= Exercise details =
Pull out every line below that holds the word "agent".

= Data for analysis =
'''
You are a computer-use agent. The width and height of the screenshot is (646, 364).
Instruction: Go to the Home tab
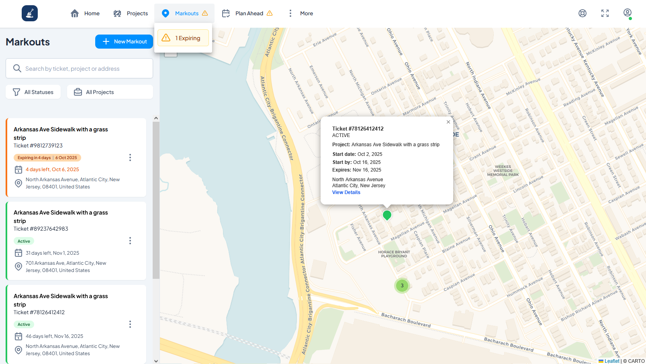coord(85,13)
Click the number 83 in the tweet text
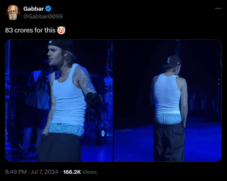 coord(9,30)
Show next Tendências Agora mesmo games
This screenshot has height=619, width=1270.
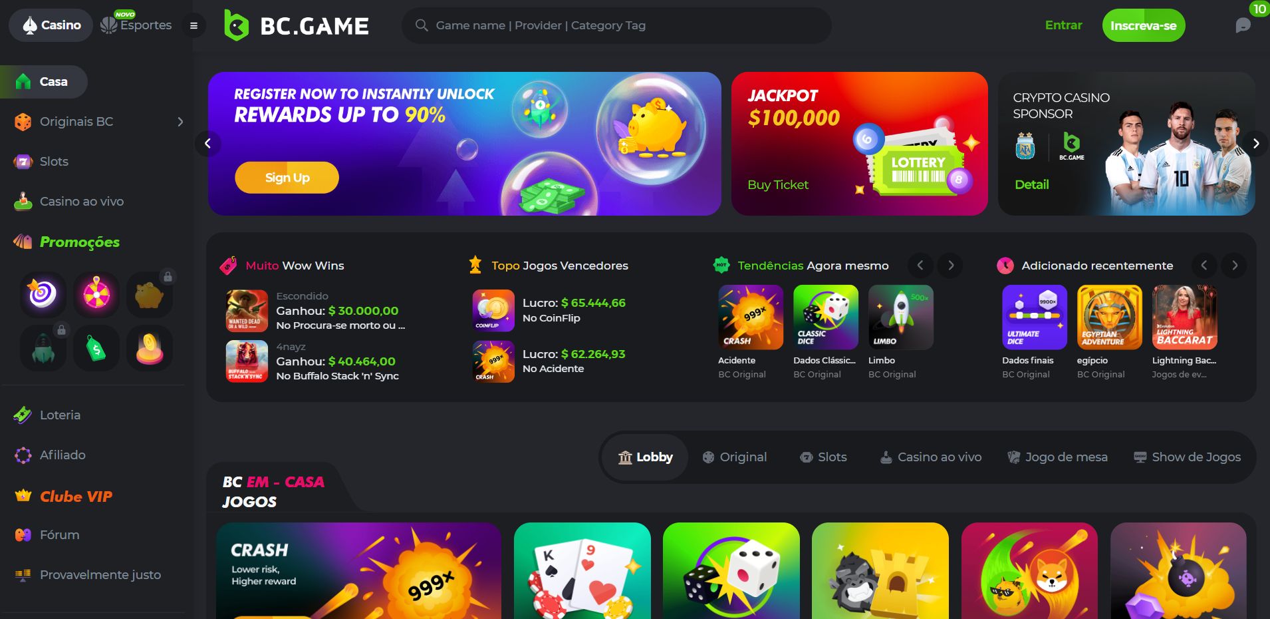click(x=951, y=266)
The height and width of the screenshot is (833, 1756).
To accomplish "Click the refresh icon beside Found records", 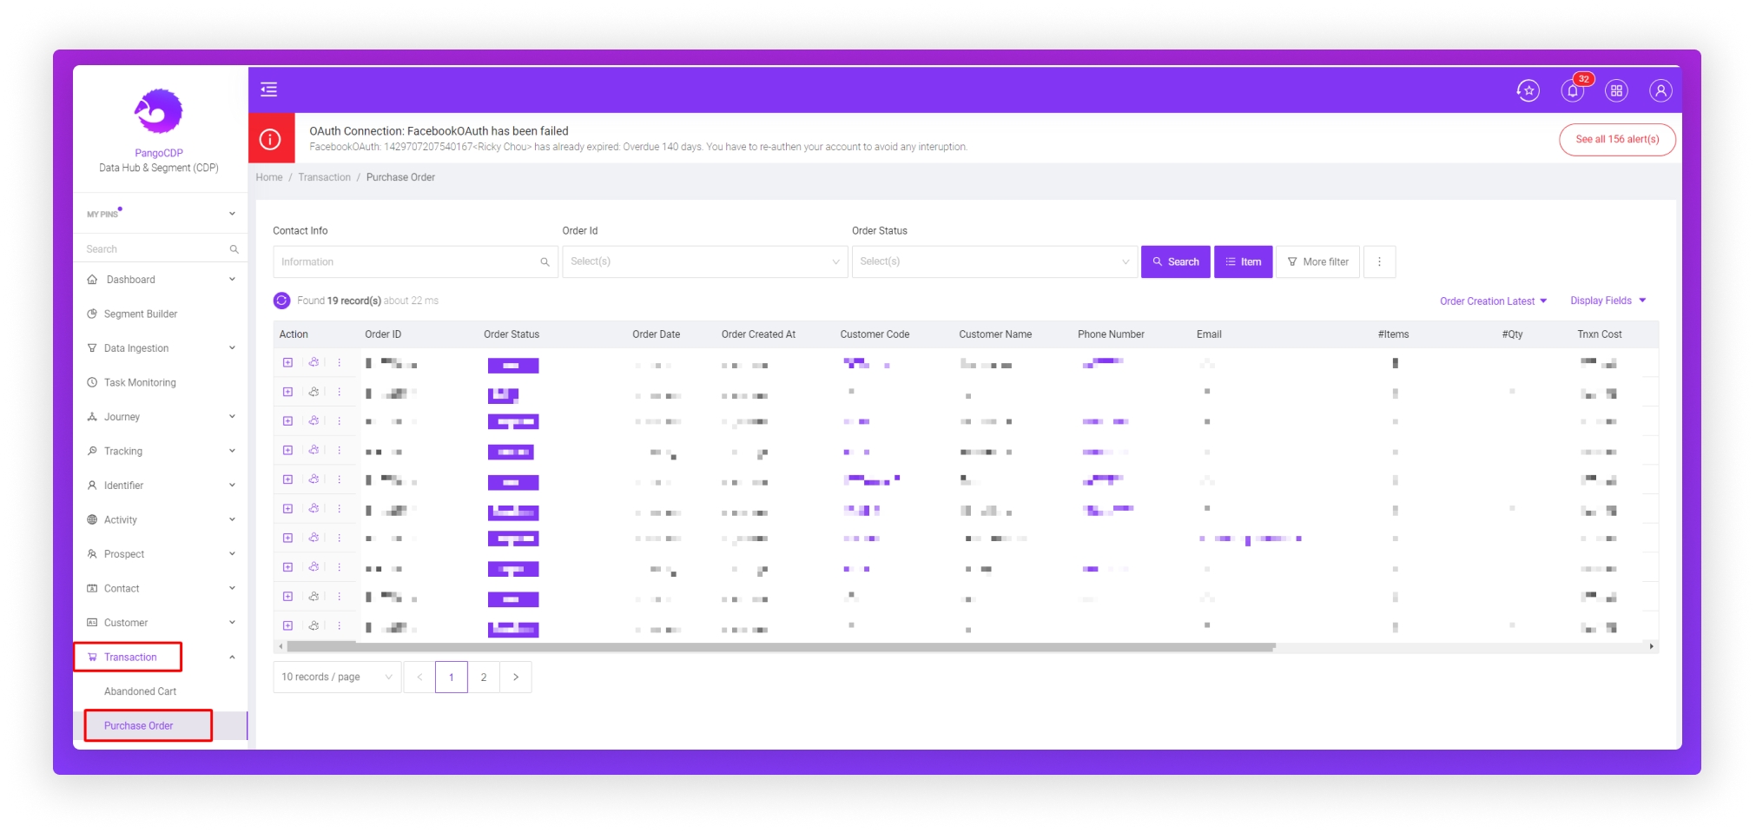I will coord(281,301).
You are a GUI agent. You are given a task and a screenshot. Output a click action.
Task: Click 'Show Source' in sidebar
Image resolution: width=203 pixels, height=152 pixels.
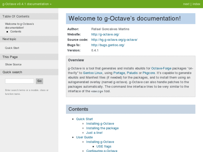point(13,64)
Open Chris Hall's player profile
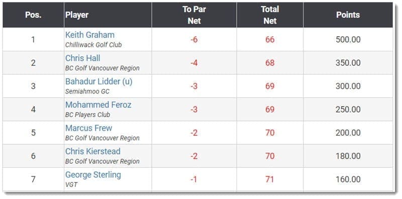 [82, 58]
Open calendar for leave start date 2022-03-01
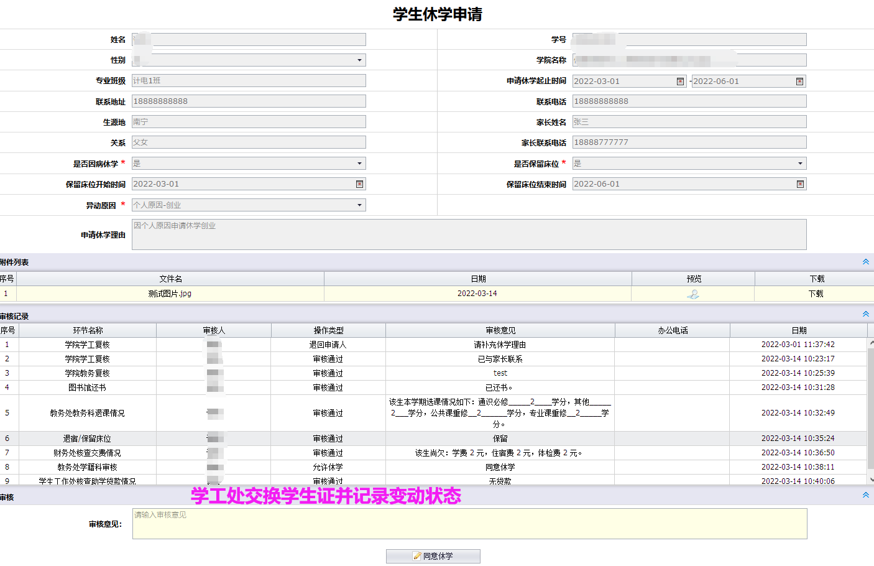Viewport: 874px width, 566px height. (680, 81)
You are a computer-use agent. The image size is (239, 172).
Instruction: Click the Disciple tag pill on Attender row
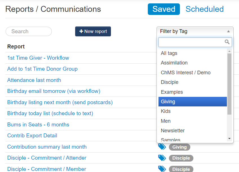click(x=181, y=158)
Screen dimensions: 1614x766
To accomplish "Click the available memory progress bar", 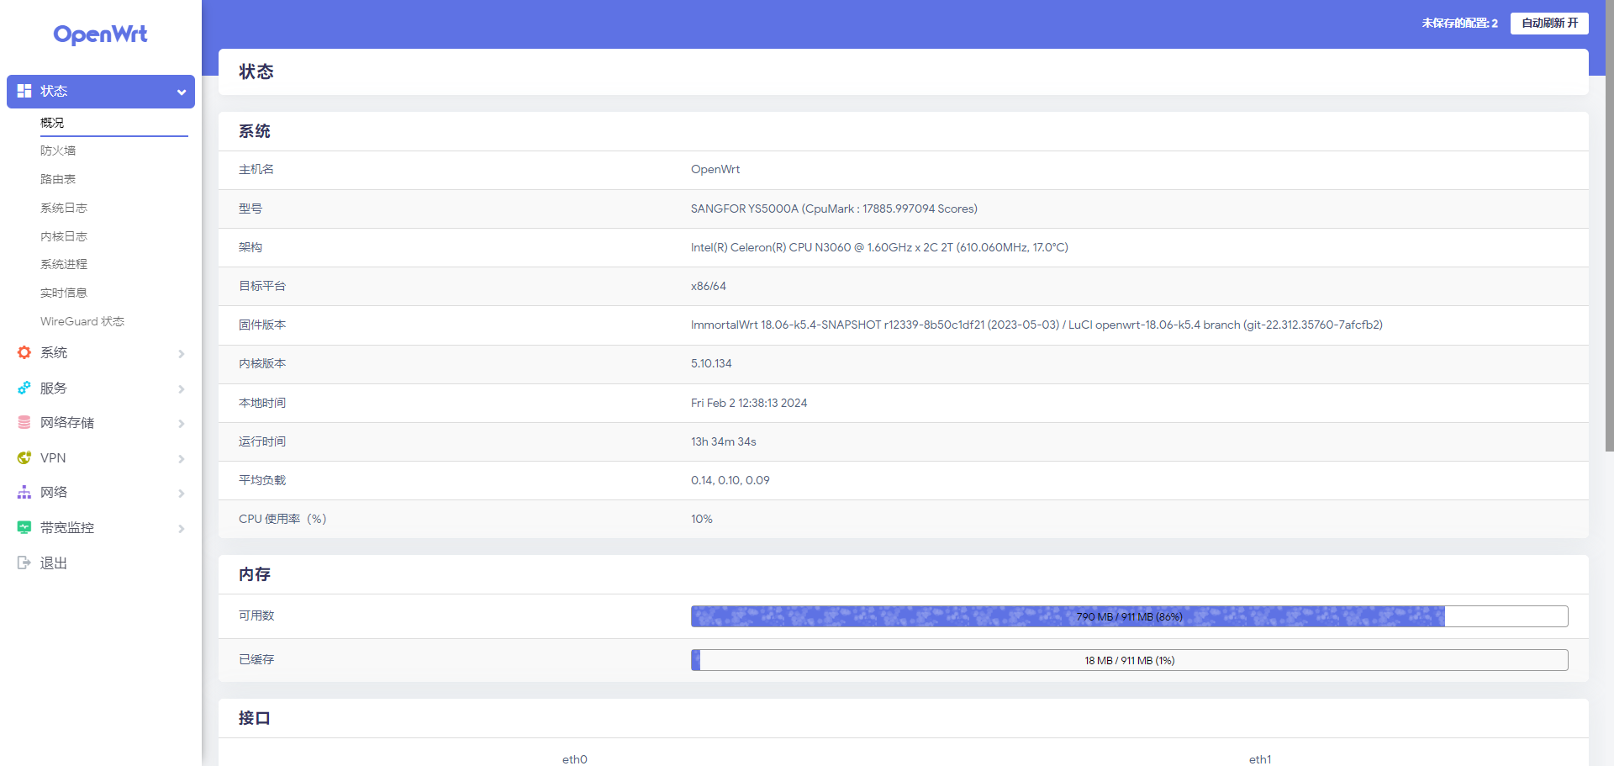I will [x=1129, y=616].
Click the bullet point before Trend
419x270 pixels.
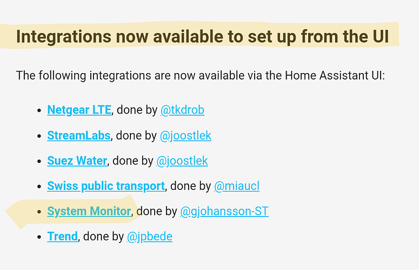(x=39, y=237)
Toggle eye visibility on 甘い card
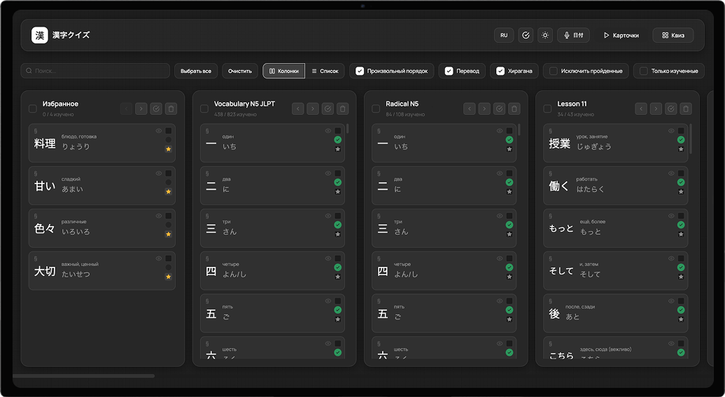This screenshot has width=725, height=397. pyautogui.click(x=159, y=173)
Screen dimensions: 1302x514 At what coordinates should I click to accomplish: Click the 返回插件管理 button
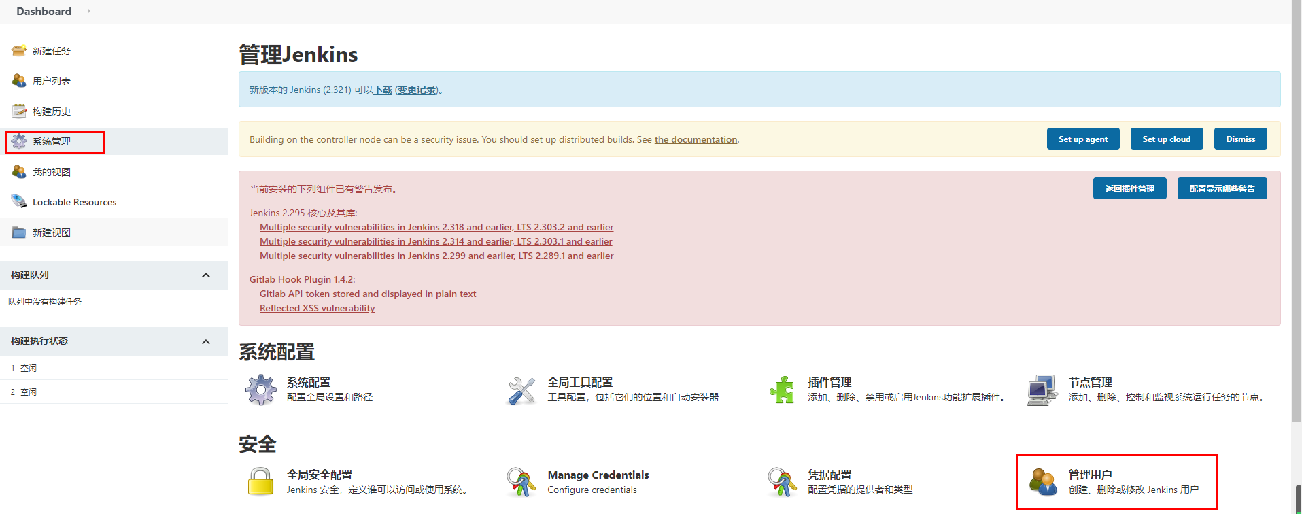[1129, 188]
'''
= Answer below =
You are a computer-use agent. The width and height of the screenshot is (646, 364).
You are a GUI agent. You are given a task and a screenshot. Output a click action.
You are a computer-use agent. The image size is (239, 172).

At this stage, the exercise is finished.